A team of Oxford and Mexican researchers want to diversify genomic databases. Can they end ‘parachute science,’ too?
STAT | Emiliano Rodríguez Mega

An Oxford research project aims to create a large biobank of Mexican data samples as part of a global effort to diversify genetic databases that are still overwhelmingly white. In collaborating with mostly Mexican scientists, the project also demonstrates a move away from “parachute” science, where external—usually wealthy—institutions “drop in” to a poorer region, collect data, and leave. But the international collaborations that need to happen to diversify biobanks, according to STAT, nevertheless “pose uncomfortable questions, such as who owns the data, whom to share it with, and what for.”

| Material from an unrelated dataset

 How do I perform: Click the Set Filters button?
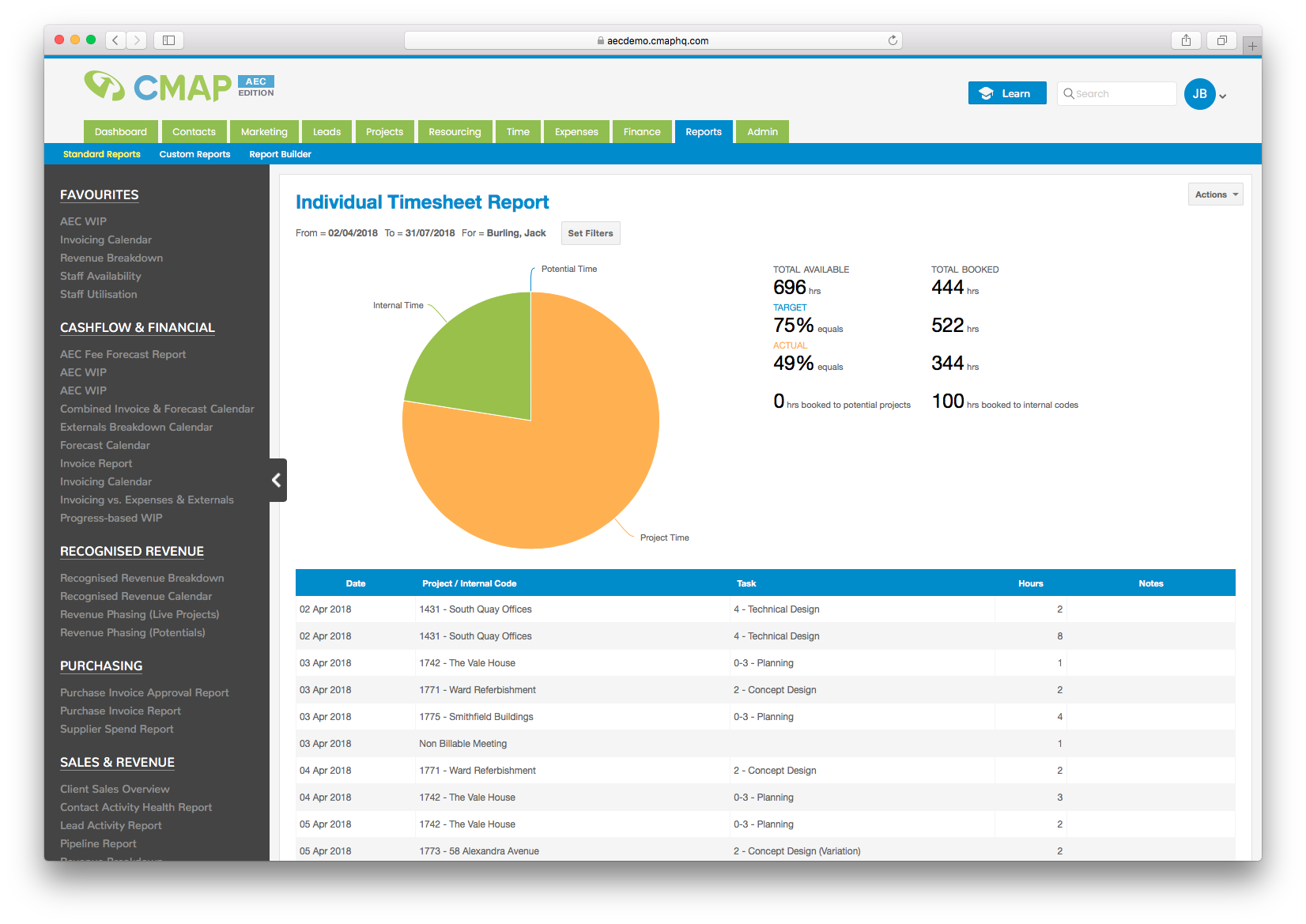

Her Discovery Changed the World. How Does She Think We Should Use It?
The New York Times | David Marchese

Jennifer Doudna, one of the co-creators of the CRISPR gene-editing technology touted as one of the great breakthroughs of modern science, is interviewed in this piece about questions of the ethics and potential future impacts of the technology. Though the technology is still in its relative infancy, its status as a technique that, per Marchese, “involves touching the fabric of life itself,” means it carries substantial ethical questions. “If we can do it, should we be doing it? If we are going to do it, in what circumstances, and who decides?” Doudna asks, and is careful  not to rush to any conclusions.

A treatment for monkeypox was approved under the FDA’s ‘Animal Rule.’ Here’s what that means
STAT  | Andrew Joseph

This STAT piece explores the so-called Animal Rule, an FDA policy that allows a select number of drugs to be approved for use in humans without ever having been tested in them. This may occur when a disease cannot be tested in humans because it is rarely or never seen in humans, or if human trials would be so dangerous as to be unethical. Tpoxx, a drug recently cleared for use amid the rising monkeypox surge, was approved via the Animal Rule to treat smallpox in 2018 (because smallpox is eradicated in humans), but can be used to treat monkeypox via the Expanded Access pathway.

Learn more about how IRBs can help facilitate expanded access for Tpoxx in this IRB Forum thread.

Clinical Trial Registry Errors Undermine Transparency
The Scientist | Catherine Offord

ClinicalTrials.gov, the US federal government’s leading tool in promoting transparency in the conduct and reporting of clinical trials, has no one “routinely monitor individual trial records for veracity,” according to Offord. The database relies on the person submitting information to the database to do so truthfully and correctly, which is sometimes not the case;  COVID-19 trials examined by The Scientist, for example, showed instances of “wildly inaccurate” starts and end dates, among other data, undermining the platform’s utility as a trustworthy source of trial information.